Hong Kong man in critical state after doctors find air bubbles in artery during treatment
Patient, 49, was at Tuen Mun hospital with chest pain and very low blood pressure due to heart attack
A 49-year-old man has been fighting for his life after air bubbles were found in an artery during a procedure to open it up.
The patient attended Tuen Mun Hospital’s medicine and geriatrics specialist outpatient clinic on the morning of October 25 with chest pain and very low blood pressure due to a heart attack.
His condition was critical, and he was admitted for percutaneous coronary intervention (PCI), a non-surgical procedure to open up arteries, which was arranged for noon in the same day, a hospital spokesman said.
When an angiography was performed on his right coronary artery, an air embolism was seen, meaning one or more air bubbles had entered the artery and blocked it.

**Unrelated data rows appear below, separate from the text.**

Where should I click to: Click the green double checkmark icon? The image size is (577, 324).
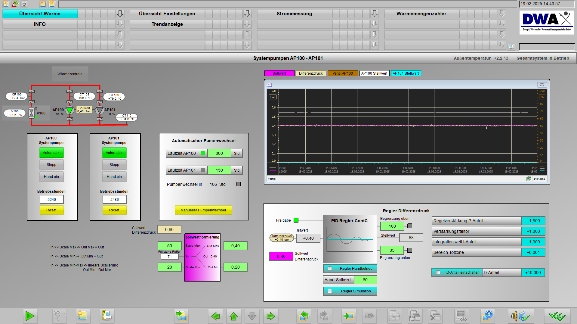[x=557, y=316]
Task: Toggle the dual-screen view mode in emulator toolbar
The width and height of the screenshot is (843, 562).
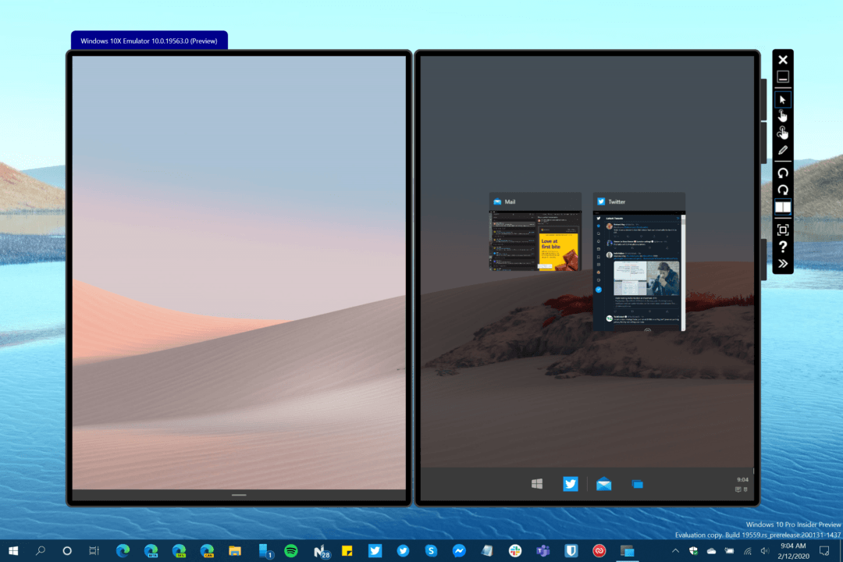Action: 782,207
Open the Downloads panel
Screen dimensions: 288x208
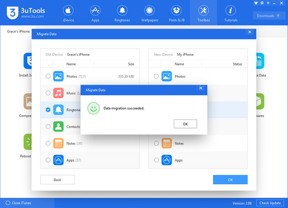coord(269,15)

The patient’s blood pressure remained low, and he went into cardiac arrest.
Resuscitation was initiated, and his condition was stabilised. The operation was completed.
No residual gas was found subsequently.
The patient’s blood pressure remained low, and he stayed critical after the operation.

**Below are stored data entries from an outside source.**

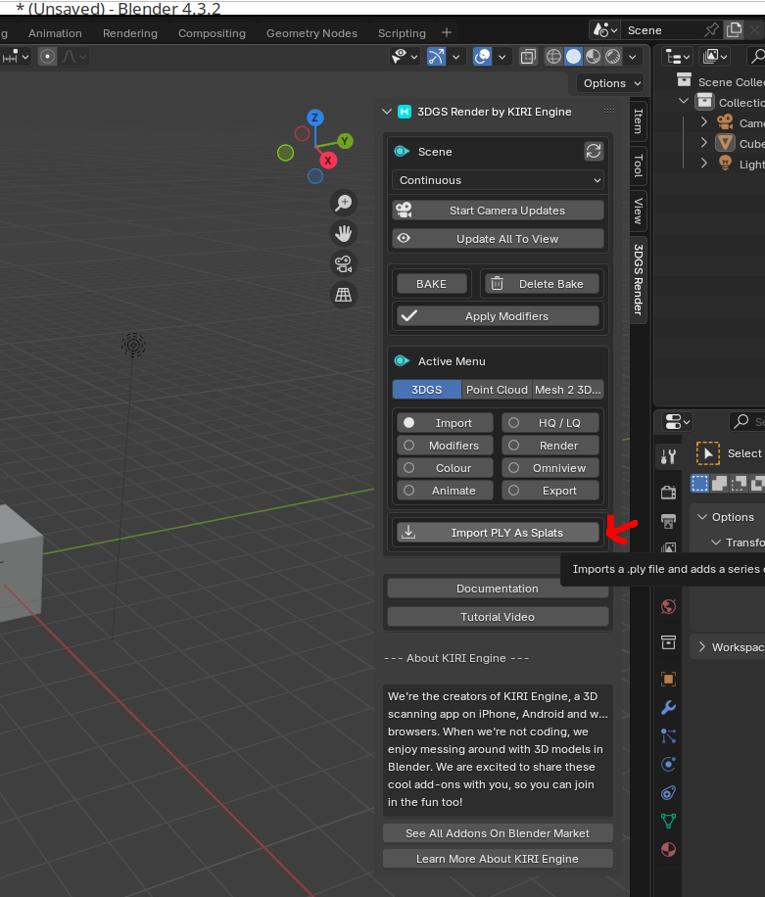Toggle camera view icon in viewport
The height and width of the screenshot is (897, 765).
[x=344, y=263]
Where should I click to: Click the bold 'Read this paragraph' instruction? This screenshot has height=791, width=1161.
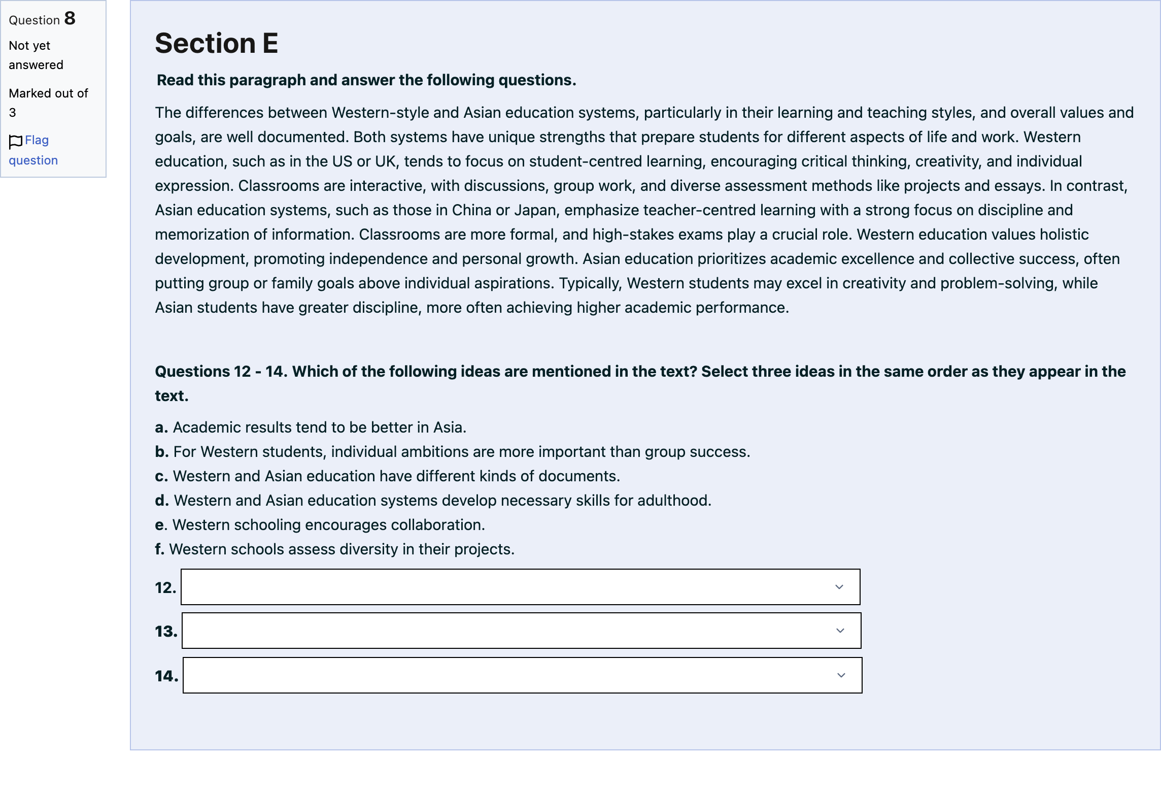pos(366,80)
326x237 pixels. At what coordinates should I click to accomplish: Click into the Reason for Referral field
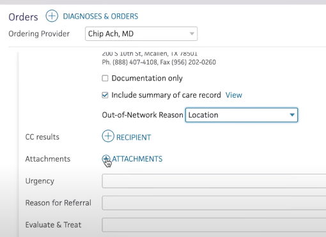click(x=214, y=203)
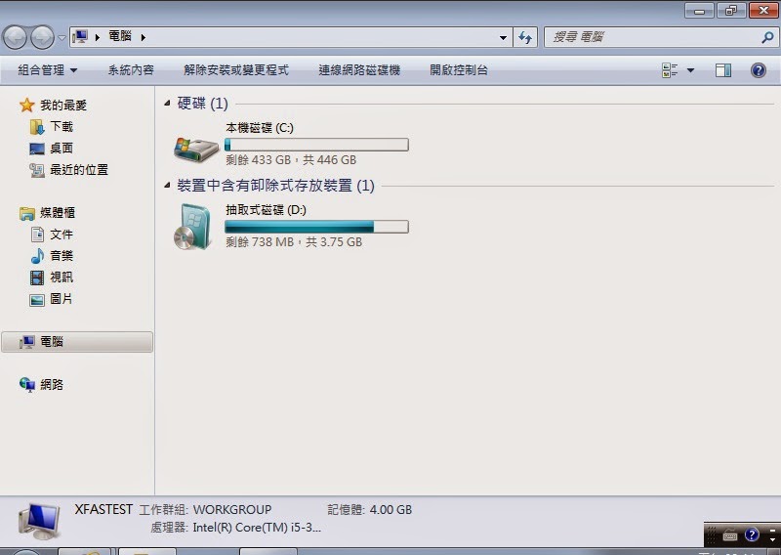Click the change view icon in toolbar
Image resolution: width=781 pixels, height=555 pixels.
[x=670, y=70]
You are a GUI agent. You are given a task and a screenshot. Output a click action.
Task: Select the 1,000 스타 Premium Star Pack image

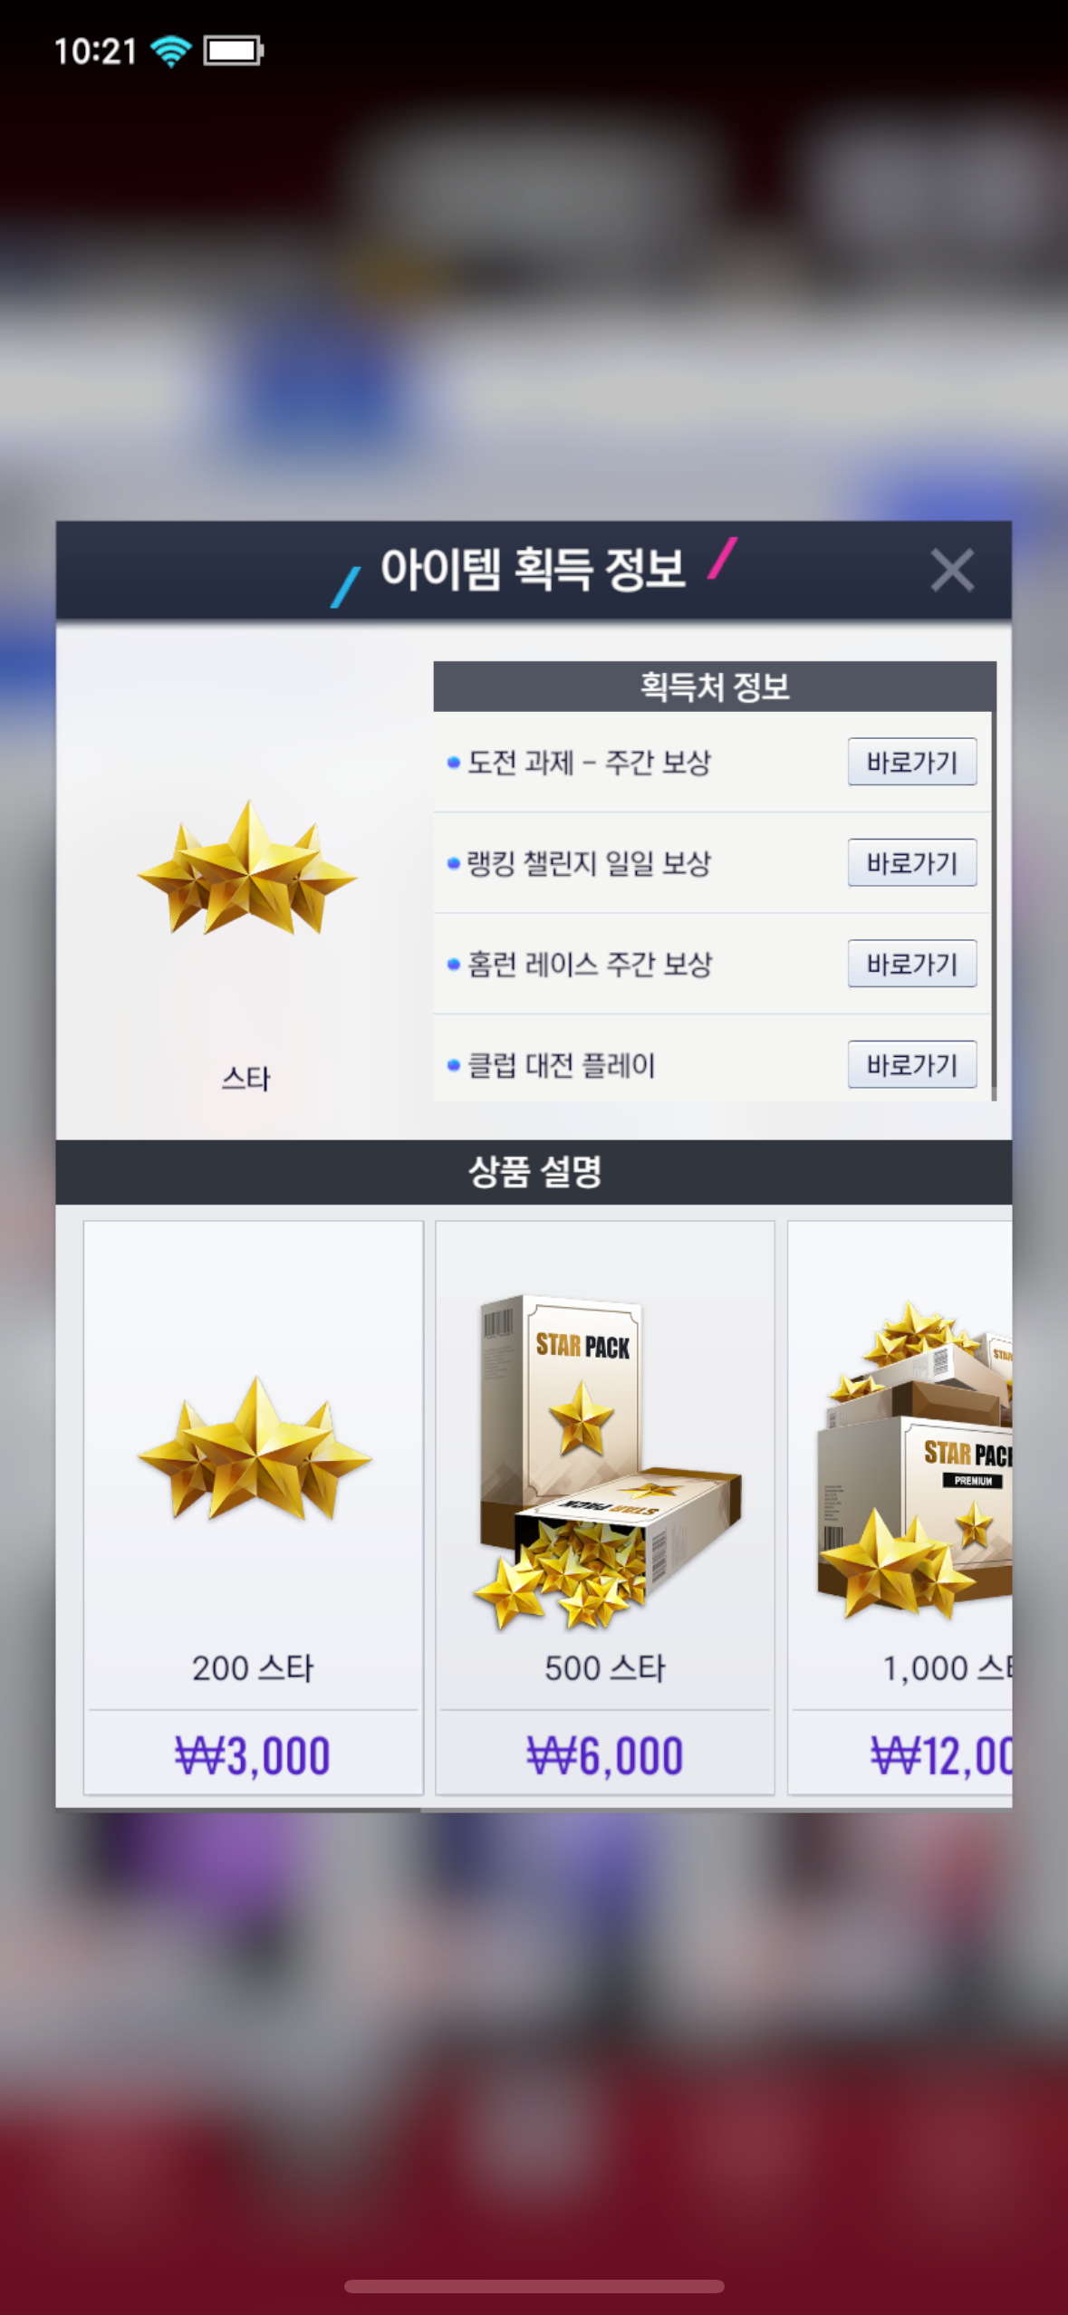(x=915, y=1460)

He was given extracorporeal membrane oxygenation (ECMO) by a special team from Queen Mary Hospital to support his blood circulatory function. He was then transferred to Queen Mary Hospital for further treatment.

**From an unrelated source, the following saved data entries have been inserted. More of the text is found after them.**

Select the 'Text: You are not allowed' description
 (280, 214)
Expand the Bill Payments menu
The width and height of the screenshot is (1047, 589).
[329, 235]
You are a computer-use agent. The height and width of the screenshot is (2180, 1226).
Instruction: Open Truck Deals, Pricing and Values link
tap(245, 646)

The patient was stabilised and regained consciousness.
Another operation was performed on Wednesday morning to connect an external cardiac assist device, as a substitute for ECMO.
He was then declared to be in a critical state.
The hospital spokesman said a panel would be set up to investigate the incident. It will submit an investigation report within eight weeks.
A patient died after a similar incident in Queen Elizabeth Hospital in September.
The 44-year-old man suffering from heart failure died after using an oxygen-supplying machine in which gas bubbles were found. The machine, used for peripheral veno-arterial extracorporeal membrane oxygenation, or VA-ECMO, was connected during a PCI.